Should that impress me? Even children can count.

But it becomes boring to children after a certain point. For me, never. You must also consider that I not only have to learn to count, but also to read. That includes numbers on various different backgrounds, in changing lighting conditions - and if D17 is having a bad day, then the images will vary greatly.

How did you learn to do that?

My trainers at T-Systems could answer that question better. Simply put, they initially fed me with all available data so I would have something like a standard template. At the time, they spoke of “model creation”. The trick is then to be able to identify deviations using this as a basis. In other words: is steel slab number 706221 04 8A still at the bottom left of stack 3 or is it now somewhere entirely different because new materials have been added in the meantime?

And you’re certain you wouldn’t mix it up with 706227 04 8A?

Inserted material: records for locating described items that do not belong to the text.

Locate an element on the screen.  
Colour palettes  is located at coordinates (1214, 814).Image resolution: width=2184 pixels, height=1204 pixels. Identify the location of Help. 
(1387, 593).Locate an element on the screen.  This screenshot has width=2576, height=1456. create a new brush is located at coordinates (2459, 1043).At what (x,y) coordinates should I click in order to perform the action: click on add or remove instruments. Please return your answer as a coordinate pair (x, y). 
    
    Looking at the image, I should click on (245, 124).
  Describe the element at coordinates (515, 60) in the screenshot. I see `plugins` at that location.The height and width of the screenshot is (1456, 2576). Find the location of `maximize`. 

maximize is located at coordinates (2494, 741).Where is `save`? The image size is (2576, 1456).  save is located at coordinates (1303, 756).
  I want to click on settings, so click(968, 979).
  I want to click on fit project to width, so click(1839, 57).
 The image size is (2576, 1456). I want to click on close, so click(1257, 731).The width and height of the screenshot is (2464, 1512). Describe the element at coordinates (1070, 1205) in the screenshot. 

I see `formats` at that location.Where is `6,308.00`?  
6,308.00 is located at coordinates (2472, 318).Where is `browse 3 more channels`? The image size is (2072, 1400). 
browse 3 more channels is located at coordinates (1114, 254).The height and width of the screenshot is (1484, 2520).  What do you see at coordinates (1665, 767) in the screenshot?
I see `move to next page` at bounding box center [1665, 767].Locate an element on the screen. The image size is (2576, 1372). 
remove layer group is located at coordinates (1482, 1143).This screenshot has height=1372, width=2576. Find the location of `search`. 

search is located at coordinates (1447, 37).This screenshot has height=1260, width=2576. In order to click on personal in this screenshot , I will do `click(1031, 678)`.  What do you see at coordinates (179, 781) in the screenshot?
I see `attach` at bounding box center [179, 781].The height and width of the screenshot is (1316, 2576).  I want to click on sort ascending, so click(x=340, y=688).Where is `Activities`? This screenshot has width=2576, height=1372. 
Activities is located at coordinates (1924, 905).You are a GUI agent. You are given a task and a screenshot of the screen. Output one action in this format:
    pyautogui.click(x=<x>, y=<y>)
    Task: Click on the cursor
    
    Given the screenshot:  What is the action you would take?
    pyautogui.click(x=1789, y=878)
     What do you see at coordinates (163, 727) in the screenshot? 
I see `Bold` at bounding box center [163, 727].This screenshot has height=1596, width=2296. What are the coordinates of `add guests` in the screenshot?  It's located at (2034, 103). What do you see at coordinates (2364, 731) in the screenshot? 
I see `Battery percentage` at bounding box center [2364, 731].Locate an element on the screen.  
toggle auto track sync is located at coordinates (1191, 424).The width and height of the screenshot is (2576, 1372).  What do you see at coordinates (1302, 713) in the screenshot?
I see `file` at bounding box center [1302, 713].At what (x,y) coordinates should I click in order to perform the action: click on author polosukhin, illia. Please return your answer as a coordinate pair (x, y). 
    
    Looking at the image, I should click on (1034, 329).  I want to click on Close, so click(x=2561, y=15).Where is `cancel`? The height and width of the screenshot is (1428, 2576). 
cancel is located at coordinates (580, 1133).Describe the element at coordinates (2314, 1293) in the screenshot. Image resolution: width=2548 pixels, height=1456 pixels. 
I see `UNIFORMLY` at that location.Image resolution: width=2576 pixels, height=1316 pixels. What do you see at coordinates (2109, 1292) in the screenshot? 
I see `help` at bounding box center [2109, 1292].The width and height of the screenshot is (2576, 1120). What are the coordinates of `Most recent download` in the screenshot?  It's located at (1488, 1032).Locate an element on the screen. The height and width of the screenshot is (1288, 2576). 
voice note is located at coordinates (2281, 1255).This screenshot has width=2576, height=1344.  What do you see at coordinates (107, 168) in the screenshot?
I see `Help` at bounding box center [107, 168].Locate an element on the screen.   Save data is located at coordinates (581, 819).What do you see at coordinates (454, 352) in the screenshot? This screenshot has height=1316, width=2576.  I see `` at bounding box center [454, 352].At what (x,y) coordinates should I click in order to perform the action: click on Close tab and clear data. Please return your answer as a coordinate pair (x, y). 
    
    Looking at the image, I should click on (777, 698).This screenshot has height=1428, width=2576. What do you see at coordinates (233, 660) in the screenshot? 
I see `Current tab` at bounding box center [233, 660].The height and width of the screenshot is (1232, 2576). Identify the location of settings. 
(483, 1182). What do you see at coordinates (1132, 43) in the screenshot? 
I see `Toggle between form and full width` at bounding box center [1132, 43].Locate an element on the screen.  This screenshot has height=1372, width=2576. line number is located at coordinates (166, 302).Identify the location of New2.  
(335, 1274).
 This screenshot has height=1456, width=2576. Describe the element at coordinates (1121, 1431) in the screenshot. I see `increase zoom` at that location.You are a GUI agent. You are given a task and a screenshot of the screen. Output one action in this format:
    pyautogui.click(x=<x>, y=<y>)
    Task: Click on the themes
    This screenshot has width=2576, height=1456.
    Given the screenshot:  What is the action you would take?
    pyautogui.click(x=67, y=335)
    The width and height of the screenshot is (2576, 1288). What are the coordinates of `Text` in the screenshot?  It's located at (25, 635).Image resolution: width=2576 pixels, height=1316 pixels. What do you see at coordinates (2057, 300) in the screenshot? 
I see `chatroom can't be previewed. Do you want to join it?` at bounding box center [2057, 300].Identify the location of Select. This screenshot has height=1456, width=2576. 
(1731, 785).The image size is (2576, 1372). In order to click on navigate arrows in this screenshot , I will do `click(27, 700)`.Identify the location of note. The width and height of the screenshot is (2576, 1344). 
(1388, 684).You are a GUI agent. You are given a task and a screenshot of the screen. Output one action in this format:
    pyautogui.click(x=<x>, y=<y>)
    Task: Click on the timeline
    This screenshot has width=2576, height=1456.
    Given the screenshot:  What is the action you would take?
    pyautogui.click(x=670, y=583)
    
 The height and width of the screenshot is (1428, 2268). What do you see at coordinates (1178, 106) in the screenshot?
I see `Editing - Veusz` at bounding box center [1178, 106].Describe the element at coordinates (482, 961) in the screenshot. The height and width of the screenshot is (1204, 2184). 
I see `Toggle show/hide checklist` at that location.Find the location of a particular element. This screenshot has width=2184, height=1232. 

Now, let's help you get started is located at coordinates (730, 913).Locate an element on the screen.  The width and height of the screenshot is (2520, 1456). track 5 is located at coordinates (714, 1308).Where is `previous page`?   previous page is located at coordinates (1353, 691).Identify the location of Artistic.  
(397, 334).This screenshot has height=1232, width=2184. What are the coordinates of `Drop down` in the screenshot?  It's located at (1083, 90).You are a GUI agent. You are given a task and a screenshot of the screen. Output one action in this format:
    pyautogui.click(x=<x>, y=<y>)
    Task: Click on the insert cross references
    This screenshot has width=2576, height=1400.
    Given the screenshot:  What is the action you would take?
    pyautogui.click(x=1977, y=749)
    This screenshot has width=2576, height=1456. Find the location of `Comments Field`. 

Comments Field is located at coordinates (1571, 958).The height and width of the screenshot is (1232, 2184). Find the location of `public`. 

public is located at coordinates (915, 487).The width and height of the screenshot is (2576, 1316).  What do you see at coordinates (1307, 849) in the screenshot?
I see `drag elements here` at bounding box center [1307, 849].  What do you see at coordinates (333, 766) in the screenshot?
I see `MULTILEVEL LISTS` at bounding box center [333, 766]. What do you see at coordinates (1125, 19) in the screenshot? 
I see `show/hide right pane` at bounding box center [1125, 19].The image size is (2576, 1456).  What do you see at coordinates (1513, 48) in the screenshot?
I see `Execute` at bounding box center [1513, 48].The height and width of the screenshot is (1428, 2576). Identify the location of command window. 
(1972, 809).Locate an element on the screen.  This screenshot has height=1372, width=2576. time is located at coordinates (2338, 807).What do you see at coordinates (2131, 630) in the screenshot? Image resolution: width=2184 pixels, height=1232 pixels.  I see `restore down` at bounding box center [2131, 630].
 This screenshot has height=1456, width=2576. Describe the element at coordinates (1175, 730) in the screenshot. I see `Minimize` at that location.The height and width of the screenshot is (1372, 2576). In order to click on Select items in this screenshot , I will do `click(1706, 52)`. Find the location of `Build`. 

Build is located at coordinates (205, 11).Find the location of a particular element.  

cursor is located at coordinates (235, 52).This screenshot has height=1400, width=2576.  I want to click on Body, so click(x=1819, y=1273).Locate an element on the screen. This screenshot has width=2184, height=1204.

Fairly certain. My accuracy is generally over 80 percent and is becoming better and better over time. After all, I’m good at learning.

So that means you could take on other logistics and maintenance tasks?

Yes, in principle. I would, however, have to do some more learning first. My trainers have put together a comprehensive framework for preparing me for other operations. I wouldn’t necessarily have to work together with a drone to do so. Cell phone cameras or machine sensors can also supply me with the data required. I simply need to know in advance how I should process it.